━━ Dataset records
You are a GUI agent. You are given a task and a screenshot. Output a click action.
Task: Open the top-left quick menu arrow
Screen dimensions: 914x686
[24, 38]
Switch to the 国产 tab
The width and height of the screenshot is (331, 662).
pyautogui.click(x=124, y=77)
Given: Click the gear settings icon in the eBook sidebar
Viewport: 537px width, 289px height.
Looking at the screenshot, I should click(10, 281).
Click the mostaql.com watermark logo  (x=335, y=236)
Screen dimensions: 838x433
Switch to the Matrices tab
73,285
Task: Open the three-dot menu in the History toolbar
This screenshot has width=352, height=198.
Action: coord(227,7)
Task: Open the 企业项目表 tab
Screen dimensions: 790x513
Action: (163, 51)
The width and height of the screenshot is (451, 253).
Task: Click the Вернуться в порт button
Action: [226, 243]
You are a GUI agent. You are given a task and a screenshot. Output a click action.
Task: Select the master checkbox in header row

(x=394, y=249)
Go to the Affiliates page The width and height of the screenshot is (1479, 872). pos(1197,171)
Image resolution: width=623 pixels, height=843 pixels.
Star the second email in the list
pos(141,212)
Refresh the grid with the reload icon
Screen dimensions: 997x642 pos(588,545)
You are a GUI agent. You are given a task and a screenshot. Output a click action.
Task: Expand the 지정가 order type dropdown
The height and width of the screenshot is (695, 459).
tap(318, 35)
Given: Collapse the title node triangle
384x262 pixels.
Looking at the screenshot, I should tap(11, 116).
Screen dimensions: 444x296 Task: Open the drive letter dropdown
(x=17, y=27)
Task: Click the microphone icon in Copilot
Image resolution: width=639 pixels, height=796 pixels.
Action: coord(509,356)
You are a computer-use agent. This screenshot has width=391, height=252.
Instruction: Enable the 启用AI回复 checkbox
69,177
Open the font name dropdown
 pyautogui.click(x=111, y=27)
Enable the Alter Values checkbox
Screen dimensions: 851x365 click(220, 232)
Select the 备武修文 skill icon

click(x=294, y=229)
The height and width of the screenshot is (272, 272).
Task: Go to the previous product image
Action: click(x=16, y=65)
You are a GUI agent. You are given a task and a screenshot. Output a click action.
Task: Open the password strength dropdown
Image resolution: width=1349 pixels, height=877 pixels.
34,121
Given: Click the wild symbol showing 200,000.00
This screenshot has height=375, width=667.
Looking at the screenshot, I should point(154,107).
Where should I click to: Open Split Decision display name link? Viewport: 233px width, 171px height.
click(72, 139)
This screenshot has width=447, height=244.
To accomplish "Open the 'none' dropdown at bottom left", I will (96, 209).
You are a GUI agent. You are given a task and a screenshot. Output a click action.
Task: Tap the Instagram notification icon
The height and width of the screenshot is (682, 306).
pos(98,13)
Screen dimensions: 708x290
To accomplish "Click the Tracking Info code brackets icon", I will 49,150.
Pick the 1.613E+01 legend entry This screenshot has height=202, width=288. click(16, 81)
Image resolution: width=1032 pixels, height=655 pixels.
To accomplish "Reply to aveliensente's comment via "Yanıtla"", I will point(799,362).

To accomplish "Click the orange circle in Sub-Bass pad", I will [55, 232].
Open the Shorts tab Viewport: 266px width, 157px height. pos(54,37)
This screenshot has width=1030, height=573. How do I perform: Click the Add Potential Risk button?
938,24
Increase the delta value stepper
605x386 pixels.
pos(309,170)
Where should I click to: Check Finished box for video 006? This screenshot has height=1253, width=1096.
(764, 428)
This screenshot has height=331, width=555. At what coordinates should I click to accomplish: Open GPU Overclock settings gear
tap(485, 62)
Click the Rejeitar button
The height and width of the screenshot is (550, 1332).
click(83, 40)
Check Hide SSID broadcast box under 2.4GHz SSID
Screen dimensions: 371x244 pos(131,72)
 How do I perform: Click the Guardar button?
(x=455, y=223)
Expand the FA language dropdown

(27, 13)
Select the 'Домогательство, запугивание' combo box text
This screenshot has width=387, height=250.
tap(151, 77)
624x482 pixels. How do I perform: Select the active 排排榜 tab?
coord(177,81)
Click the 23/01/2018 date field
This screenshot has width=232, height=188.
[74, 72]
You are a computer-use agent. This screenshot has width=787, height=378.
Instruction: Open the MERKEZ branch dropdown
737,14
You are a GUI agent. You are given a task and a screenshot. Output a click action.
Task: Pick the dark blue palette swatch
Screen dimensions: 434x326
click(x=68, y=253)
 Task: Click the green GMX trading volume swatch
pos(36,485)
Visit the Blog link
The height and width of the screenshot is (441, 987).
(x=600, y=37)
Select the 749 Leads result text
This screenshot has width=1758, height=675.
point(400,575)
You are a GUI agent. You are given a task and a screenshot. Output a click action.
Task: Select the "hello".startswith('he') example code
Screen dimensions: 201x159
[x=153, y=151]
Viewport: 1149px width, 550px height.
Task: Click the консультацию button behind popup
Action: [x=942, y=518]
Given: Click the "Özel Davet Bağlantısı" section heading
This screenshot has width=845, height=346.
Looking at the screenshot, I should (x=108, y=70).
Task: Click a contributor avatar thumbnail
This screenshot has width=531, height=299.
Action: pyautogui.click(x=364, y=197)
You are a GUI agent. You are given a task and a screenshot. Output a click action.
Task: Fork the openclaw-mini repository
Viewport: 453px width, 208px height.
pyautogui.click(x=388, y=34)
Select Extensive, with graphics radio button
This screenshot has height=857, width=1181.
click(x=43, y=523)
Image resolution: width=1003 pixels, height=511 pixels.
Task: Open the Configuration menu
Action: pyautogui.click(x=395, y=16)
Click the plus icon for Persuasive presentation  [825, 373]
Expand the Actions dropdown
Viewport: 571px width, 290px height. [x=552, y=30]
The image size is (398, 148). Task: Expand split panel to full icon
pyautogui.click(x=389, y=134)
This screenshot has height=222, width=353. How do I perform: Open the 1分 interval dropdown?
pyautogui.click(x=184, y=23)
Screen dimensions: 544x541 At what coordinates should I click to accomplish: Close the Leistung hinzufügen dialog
━━━━
Send back the complete listing, identical to the original in every line.

-- Solution for this exercise --
You are a GUI agent. You are given a task and a screenshot. Output a click action.
Task: Open the top-left quick menu arrow
Screen dimensions: 914x686
[24, 38]
Switch to the 国产 tab
The width and height of the screenshot is (331, 662).
pyautogui.click(x=124, y=77)
Given: Click the gear settings icon in the eBook sidebar
Viewport: 537px width, 289px height.
Looking at the screenshot, I should click(10, 281).
Click the mostaql.com watermark logo  (x=335, y=236)
Screen dimensions: 838x433
Switch to the Matrices tab
73,285
Task: Open the three-dot menu in the History toolbar
This screenshot has width=352, height=198.
Action: coord(227,7)
Task: Open the 企业项目表 tab
Screen dimensions: 790x513
Action: (163, 51)
The width and height of the screenshot is (451, 253).
Task: Click the Вернуться в порт button
Action: [226, 243]
You are a GUI agent. You are given a task and a screenshot. Output a click action.
Task: Select the master checkbox in header row

(x=394, y=249)
Go to the Affiliates page The width and height of the screenshot is (1479, 872). pos(1197,171)
Image resolution: width=623 pixels, height=843 pixels.
Star the second email in the list
pos(141,212)
Refresh the grid with the reload icon
Screen dimensions: 997x642 pos(588,545)
You are a GUI agent. You are given a task and a screenshot. Output a click action.
Task: Expand the 지정가 order type dropdown
The height and width of the screenshot is (695, 459).
tap(318, 35)
Given: Collapse the title node triangle
384x262 pixels.
Looking at the screenshot, I should tap(11, 116).
Screen dimensions: 444x296 Task: Open the drive letter dropdown
(x=17, y=27)
Task: Click the microphone icon in Copilot
Image resolution: width=639 pixels, height=796 pixels.
Action: coord(509,356)
You are a computer-use agent. This screenshot has width=391, height=252.
Instruction: Enable the 启用AI回复 checkbox
69,177
Open the font name dropdown
 pyautogui.click(x=111, y=27)
Enable the Alter Values checkbox
Screen dimensions: 851x365 click(220, 232)
Select the 备武修文 skill icon

click(x=294, y=229)
The height and width of the screenshot is (272, 272).
Task: Go to the previous product image
Action: click(x=16, y=65)
You are a GUI agent. You are given a task and a screenshot. Output a click action.
Task: Open the password strength dropdown
Image resolution: width=1349 pixels, height=877 pixels.
34,121
Given: Click the wild symbol showing 200,000.00
This screenshot has height=375, width=667.
Looking at the screenshot, I should point(154,107).
Where should I click to: Open Split Decision display name link? Viewport: 233px width, 171px height.
click(72, 139)
This screenshot has width=447, height=244.
To accomplish "Open the 'none' dropdown at bottom left", I will (96, 209).
You are a GUI agent. You are given a task and a screenshot. Output a click action.
Task: Tap the Instagram notification icon
The height and width of the screenshot is (682, 306).
pos(98,13)
Screen dimensions: 708x290
To accomplish "Click the Tracking Info code brackets icon", I will 49,150.
Pick the 1.613E+01 legend entry This screenshot has height=202, width=288. click(16, 81)
Image resolution: width=1032 pixels, height=655 pixels.
To accomplish "Reply to aveliensente's comment via "Yanıtla"", I will point(799,362).

To accomplish "Click the orange circle in Sub-Bass pad", I will [55, 232].
Open the Shorts tab Viewport: 266px width, 157px height. pos(54,37)
This screenshot has width=1030, height=573. How do I perform: Click the Add Potential Risk button?
938,24
Increase the delta value stepper
605x386 pixels.
pos(309,170)
Where should I click to: Check Finished box for video 006? This screenshot has height=1253, width=1096.
(764, 428)
This screenshot has height=331, width=555. At what coordinates should I click to accomplish: Open GPU Overclock settings gear
tap(485, 62)
Click the Rejeitar button
The height and width of the screenshot is (550, 1332).
click(83, 40)
Check Hide SSID broadcast box under 2.4GHz SSID
Screen dimensions: 371x244 pos(131,72)
 How do I perform: Click the Guardar button?
(x=455, y=223)
Expand the FA language dropdown

(27, 13)
Select the 'Домогательство, запугивание' combo box text
This screenshot has width=387, height=250.
tap(151, 77)
624x482 pixels. How do I perform: Select the active 排排榜 tab?
coord(177,81)
Click the 23/01/2018 date field
This screenshot has width=232, height=188.
[74, 72]
You are a computer-use agent. This screenshot has width=787, height=378.
Instruction: Open the MERKEZ branch dropdown
737,14
You are a GUI agent. You are given a task and a screenshot. Output a click action.
Task: Pick the dark blue palette swatch
Screen dimensions: 434x326
click(x=68, y=253)
 Task: Click the green GMX trading volume swatch
pos(36,485)
Visit the Blog link
The height and width of the screenshot is (441, 987).
(x=600, y=37)
Select the 749 Leads result text
This screenshot has width=1758, height=675.
point(400,575)
You are a GUI agent. You are given a task and a screenshot. Output a click action.
Task: Select the "hello".startswith('he') example code
Screen dimensions: 201x159
[x=153, y=151]
Viewport: 1149px width, 550px height.
Task: Click the консультацию button behind popup
Action: [x=942, y=518]
Given: Click the "Özel Davet Bağlantısı" section heading
This screenshot has width=845, height=346.
Looking at the screenshot, I should (x=108, y=70).
Task: Click a contributor avatar thumbnail
This screenshot has width=531, height=299.
Action: pyautogui.click(x=364, y=197)
You are a GUI agent. You are given a task and a screenshot. Output a click action.
Task: Fork the openclaw-mini repository
Viewport: 453px width, 208px height.
pyautogui.click(x=388, y=34)
Select Extensive, with graphics radio button
This screenshot has height=857, width=1181.
click(x=43, y=523)
Image resolution: width=1003 pixels, height=511 pixels.
Task: Open the Configuration menu
Action: pyautogui.click(x=395, y=16)
Click the plus icon for Persuasive presentation  [825, 373]
Expand the Actions dropdown
Viewport: 571px width, 290px height. [x=552, y=30]
The image size is (398, 148). Task: Expand split panel to full icon
pyautogui.click(x=389, y=134)
This screenshot has height=222, width=353. How do I perform: Open the 1分 interval dropdown?
pyautogui.click(x=184, y=23)
Screen dimensions: 544x541 At what coordinates should I click to accomplish: Close the Leistung hinzufügen dialog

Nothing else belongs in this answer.